> _The task_:
Word for word, quote the lines from the one containing "The image size is (860, 773)." to the end of the entries below, including both. Leave pictures out.

> _Collected data_:
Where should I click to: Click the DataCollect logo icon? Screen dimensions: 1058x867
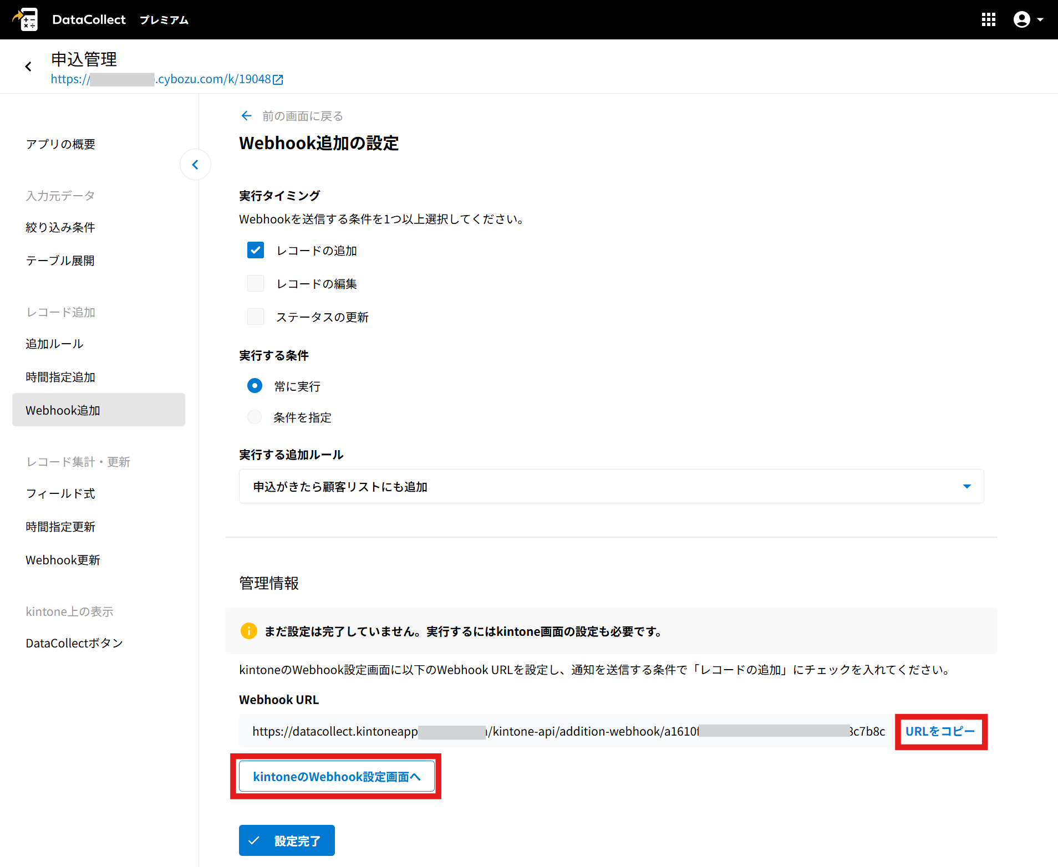coord(26,19)
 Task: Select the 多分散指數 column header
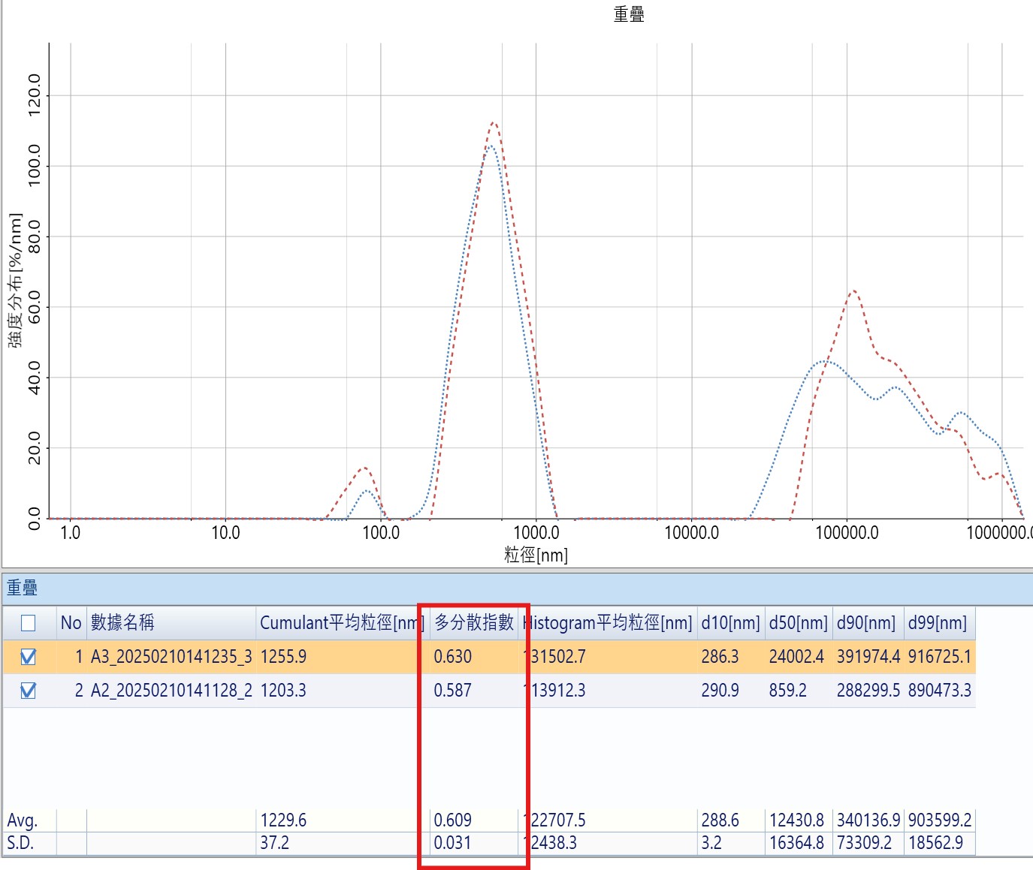click(474, 623)
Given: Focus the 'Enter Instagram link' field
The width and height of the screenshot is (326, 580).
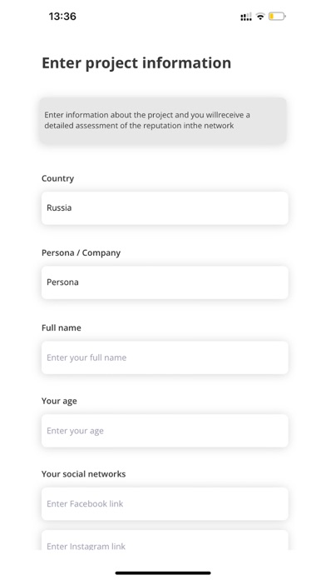Looking at the screenshot, I should tap(165, 540).
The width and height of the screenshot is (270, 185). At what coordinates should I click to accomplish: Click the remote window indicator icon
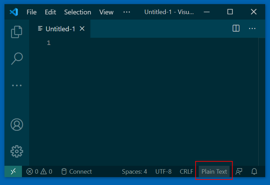click(x=13, y=172)
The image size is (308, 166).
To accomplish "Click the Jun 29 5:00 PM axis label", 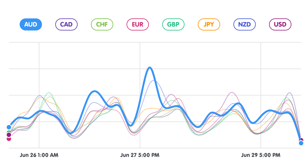I will [x=261, y=155].
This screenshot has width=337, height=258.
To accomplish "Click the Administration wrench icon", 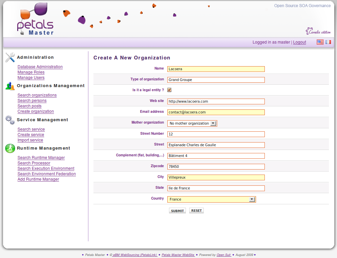I will coord(10,57).
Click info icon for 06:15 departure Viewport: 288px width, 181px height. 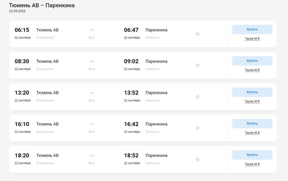(x=198, y=34)
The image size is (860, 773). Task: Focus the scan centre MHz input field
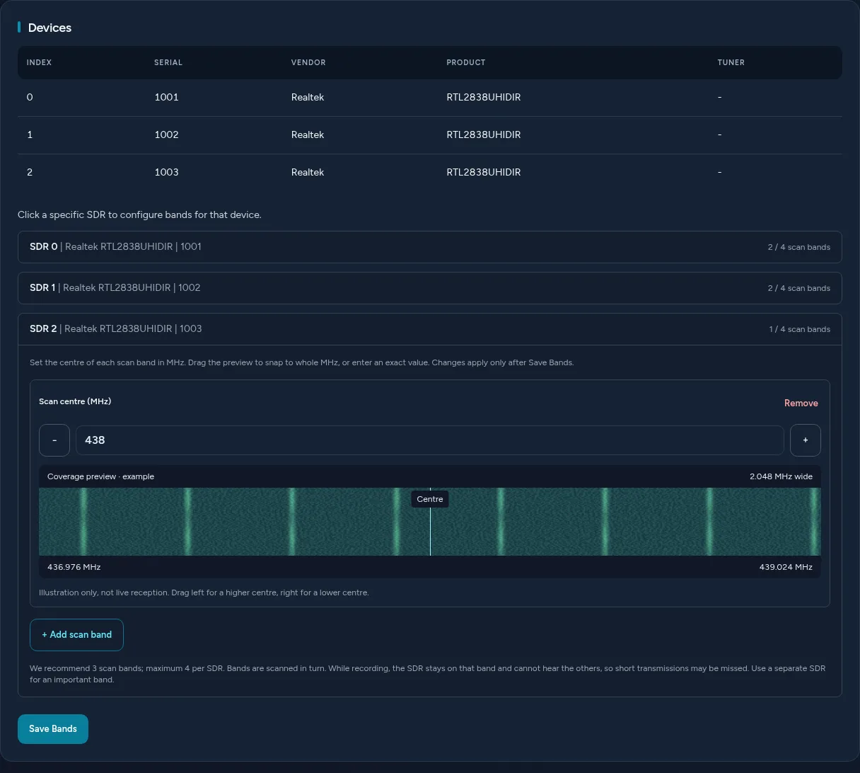click(430, 440)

> _Exercise answer_:
The image size is (860, 773). Task: Focus the scan centre MHz input field
click(430, 440)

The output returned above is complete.